For anyone who is interested, a very basic intro to the history of Thanksgiving in the US is here, in Wikipedia. http://en.wikipedia.org/wiki/Thanksgiving_(United_States)
Quote:
Originally Posted by EnderD_503
.... I was always under the impression that the Pilgrim origins of American Thanksgiving (which Canada does not share) is still an integral part of the way children celebrate the holiday in public schools in the US, and generally in the background of the American celebration. I could be entirely wrong, so feel free to correct me if I am since I've never actually lived in the US myself.
|
It's become part of the myth over the past couple hundred years that the Pilgrims celebrated Thanksgiving the way it's celebrated today--minus the football, of course! but with lacrosse and weaponry exhibitions--and yes, schoolchildren are inculcated with the "Pilgrims and Indians" story.
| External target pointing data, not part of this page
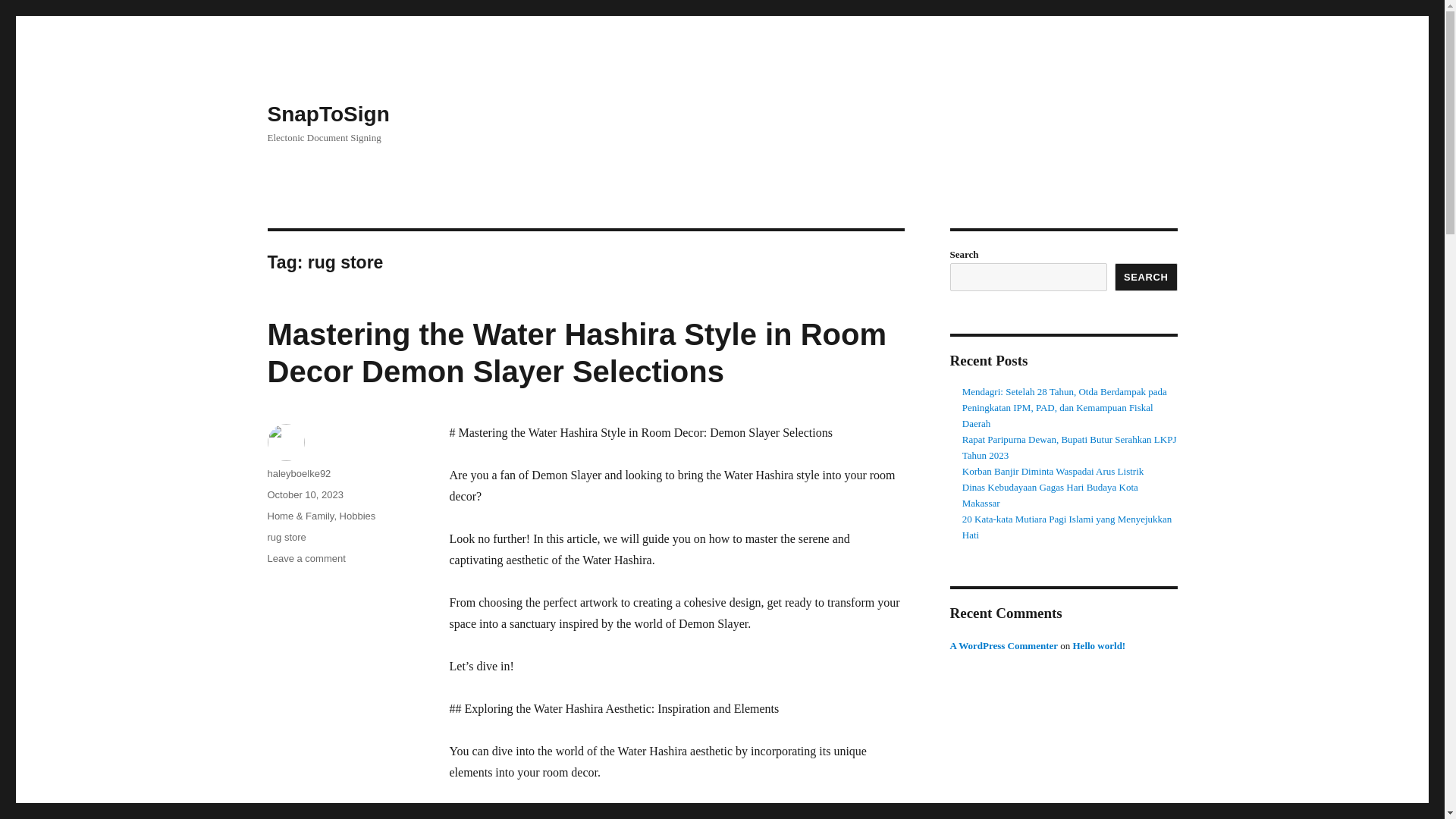
Korban Banjir Diminta Waspadai Arus Listrik (1053, 471)
Leave a comment (305, 558)
Dinas Kebudayaan Gagas Hari Budaya Kota Makassar (1050, 494)
20 Kata-kata Mutiara Pagi Islami yang Menyejukkan Hati (1067, 526)
haleyboelke92 (298, 473)
Rapat Paripurna Dewan, Bupati Butur Serahkan LKPJ Tahun 2023 (1069, 447)
rug store (285, 536)
October 10, 2023 (304, 494)
Given the description of an element on the screen output the (x, y) to click on. 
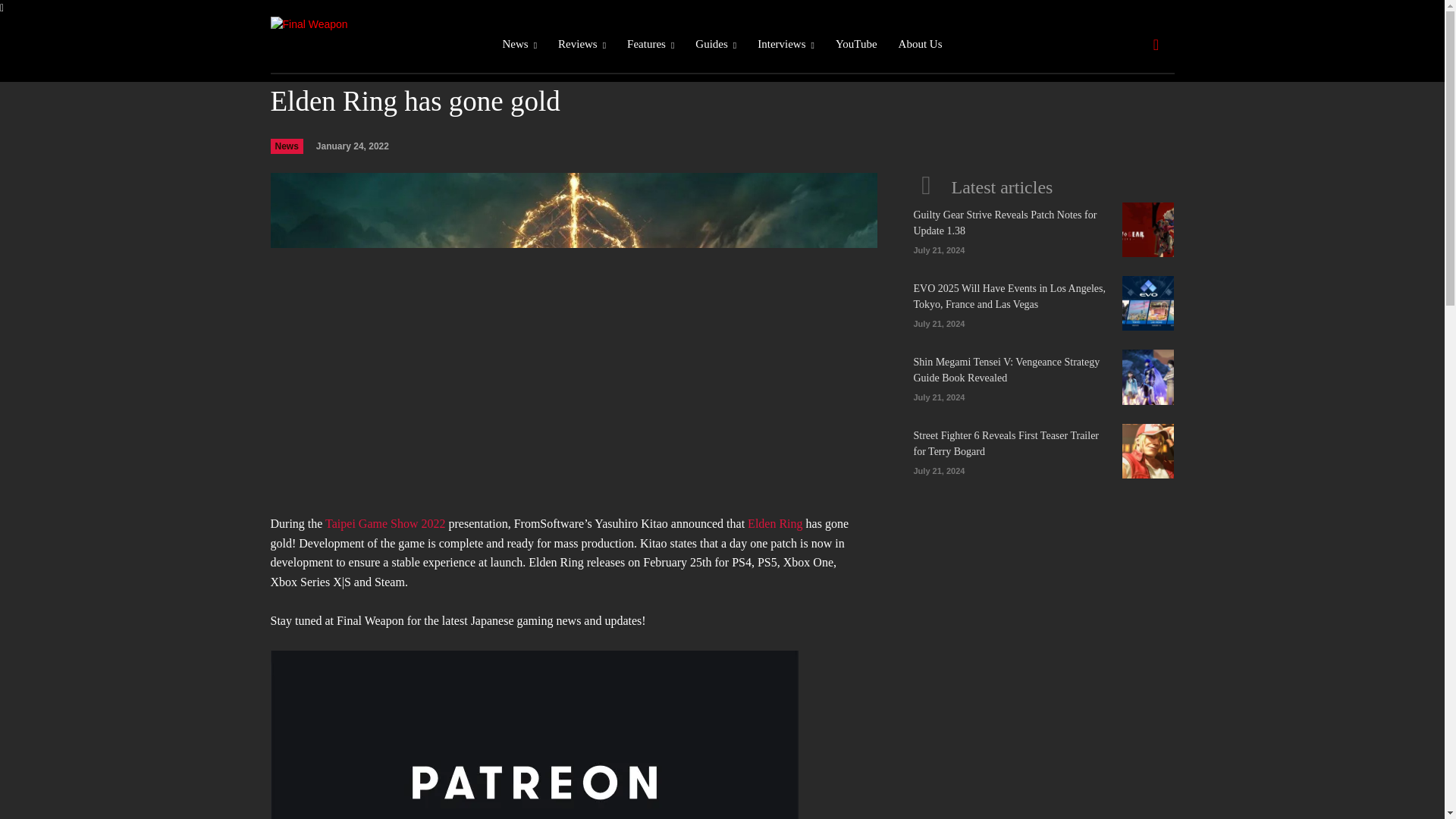
News (519, 43)
Reviews (581, 43)
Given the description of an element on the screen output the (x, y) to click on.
It is true that in 1621 there was a harvest festival which was shared between the Pilgrims and the Wampanoag Native Americans, and that "fowl" (possibly wild turkey) was featured on the menu. It is also true that in 1622 there was a slaughter of Native Americans before the next harvest festival. It was a terrible repayment of the gift of land, food, and help which had been so freely given.
Popular culture in the US downplays this travesty and repeats the sweetly sentimental "Pilgrims and Indians Thanksgiving" myth incessantly, much to the dismay of anyone who cares about Native American peoples.
I found an amazingly beautiful reclamation of Thanksgiving by a Native American. http://www.alternet.org/story/4391/
For me, the holiday is about the gifts of Native foods--turkey, corn, sweet potatoes, white potatoes, green beans, wild rice, pumpkins, pecans, sugar cane, etc; I celebrate the bounty of this continent and the awesome gift of Native American agriculture to the world. My Thanksgiving is to those who walked these lands before me, those who guided the crops into the foods I love, those whose spirits still sing beneath my feet. My gratitude is to them.